Return the records, each one exactly as written.

Records excerpted from a collection:
[Start of Attachment]
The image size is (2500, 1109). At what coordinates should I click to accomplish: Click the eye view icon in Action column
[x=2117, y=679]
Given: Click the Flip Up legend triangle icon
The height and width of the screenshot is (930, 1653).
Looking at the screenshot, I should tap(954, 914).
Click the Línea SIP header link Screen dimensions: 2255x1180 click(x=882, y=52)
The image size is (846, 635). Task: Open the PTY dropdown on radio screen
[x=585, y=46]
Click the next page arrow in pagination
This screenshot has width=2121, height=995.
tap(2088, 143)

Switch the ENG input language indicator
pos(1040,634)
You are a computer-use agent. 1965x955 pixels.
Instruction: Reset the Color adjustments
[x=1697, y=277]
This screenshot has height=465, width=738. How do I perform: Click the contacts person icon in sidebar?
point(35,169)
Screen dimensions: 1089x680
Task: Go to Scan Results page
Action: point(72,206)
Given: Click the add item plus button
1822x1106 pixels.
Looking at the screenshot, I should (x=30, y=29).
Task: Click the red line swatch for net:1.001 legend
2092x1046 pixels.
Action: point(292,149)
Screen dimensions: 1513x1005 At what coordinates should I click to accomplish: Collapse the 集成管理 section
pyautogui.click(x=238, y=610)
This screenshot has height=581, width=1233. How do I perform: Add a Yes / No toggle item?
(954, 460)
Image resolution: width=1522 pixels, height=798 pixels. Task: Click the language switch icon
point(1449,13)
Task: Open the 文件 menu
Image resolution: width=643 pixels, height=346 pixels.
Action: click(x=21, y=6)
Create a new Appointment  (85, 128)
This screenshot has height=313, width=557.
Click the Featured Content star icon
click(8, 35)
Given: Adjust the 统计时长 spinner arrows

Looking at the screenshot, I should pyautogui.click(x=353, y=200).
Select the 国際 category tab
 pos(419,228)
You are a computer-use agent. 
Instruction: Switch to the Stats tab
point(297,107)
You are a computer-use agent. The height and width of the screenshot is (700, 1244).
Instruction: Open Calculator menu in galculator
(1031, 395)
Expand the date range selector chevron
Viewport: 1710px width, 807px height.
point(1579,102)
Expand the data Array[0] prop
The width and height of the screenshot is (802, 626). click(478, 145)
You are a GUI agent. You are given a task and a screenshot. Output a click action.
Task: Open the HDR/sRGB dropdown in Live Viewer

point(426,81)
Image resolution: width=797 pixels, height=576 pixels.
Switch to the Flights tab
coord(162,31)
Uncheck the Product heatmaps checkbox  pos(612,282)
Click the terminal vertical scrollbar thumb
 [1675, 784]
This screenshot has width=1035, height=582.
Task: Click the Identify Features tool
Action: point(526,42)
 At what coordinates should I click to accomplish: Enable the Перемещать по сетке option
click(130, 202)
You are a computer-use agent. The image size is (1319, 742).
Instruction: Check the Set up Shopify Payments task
[End of Attachment]
_REPLY TO THE TASK_
The image size is (2500, 1109). At what coordinates should I click to accomplish: Click the eye view icon in Action column
[x=2117, y=679]
Given: Click the Flip Up legend triangle icon
The height and width of the screenshot is (930, 1653).
Looking at the screenshot, I should tap(954, 914).
Click the Línea SIP header link Screen dimensions: 2255x1180 click(x=882, y=52)
The image size is (846, 635). Task: Open the PTY dropdown on radio screen
[x=585, y=46]
Click the next page arrow in pagination
This screenshot has width=2121, height=995.
tap(2088, 143)

Switch the ENG input language indicator
pos(1040,634)
You are a computer-use agent. 1965x955 pixels.
Instruction: Reset the Color adjustments
[x=1697, y=277]
This screenshot has height=465, width=738. How do I perform: Click the contacts person icon in sidebar?
point(35,169)
Screen dimensions: 1089x680
Task: Go to Scan Results page
Action: point(72,206)
Given: Click the add item plus button
1822x1106 pixels.
Looking at the screenshot, I should (x=30, y=29).
Task: Click the red line swatch for net:1.001 legend
2092x1046 pixels.
Action: point(292,149)
Screen dimensions: 1513x1005 At what coordinates should I click to accomplish: Collapse the 集成管理 section
pyautogui.click(x=238, y=610)
This screenshot has height=581, width=1233. How do I perform: Add a Yes / No toggle item?
(954, 460)
Image resolution: width=1522 pixels, height=798 pixels. Task: Click the language switch icon
point(1449,13)
Task: Open the 文件 menu
Image resolution: width=643 pixels, height=346 pixels.
Action: click(x=21, y=6)
Create a new Appointment  (85, 128)
This screenshot has height=313, width=557.
Click the Featured Content star icon
click(8, 35)
Given: Adjust the 统计时长 spinner arrows

Looking at the screenshot, I should pyautogui.click(x=353, y=200).
Select the 国際 category tab
 pos(419,228)
You are a computer-use agent. 
Instruction: Switch to the Stats tab
point(297,107)
You are a computer-use agent. The height and width of the screenshot is (700, 1244).
Instruction: Open Calculator menu in galculator
(1031, 395)
Expand the date range selector chevron
Viewport: 1710px width, 807px height.
point(1579,102)
Expand the data Array[0] prop
The width and height of the screenshot is (802, 626). click(478, 145)
You are a GUI agent. You are given a task and a screenshot. Output a click action.
Task: Open the HDR/sRGB dropdown in Live Viewer

point(426,81)
Image resolution: width=797 pixels, height=576 pixels.
Switch to the Flights tab
coord(162,31)
Uncheck the Product heatmaps checkbox  pos(612,282)
Click the terminal vertical scrollbar thumb
 [1675, 784]
This screenshot has width=1035, height=582.
Task: Click the Identify Features tool
Action: point(526,42)
 At what coordinates should I click to accomplish: Enable the Перемещать по сетке option
click(130, 202)
You are a computer-use agent. The image size is (1319, 742).
Instruction: Check the Set up Shopify Payments task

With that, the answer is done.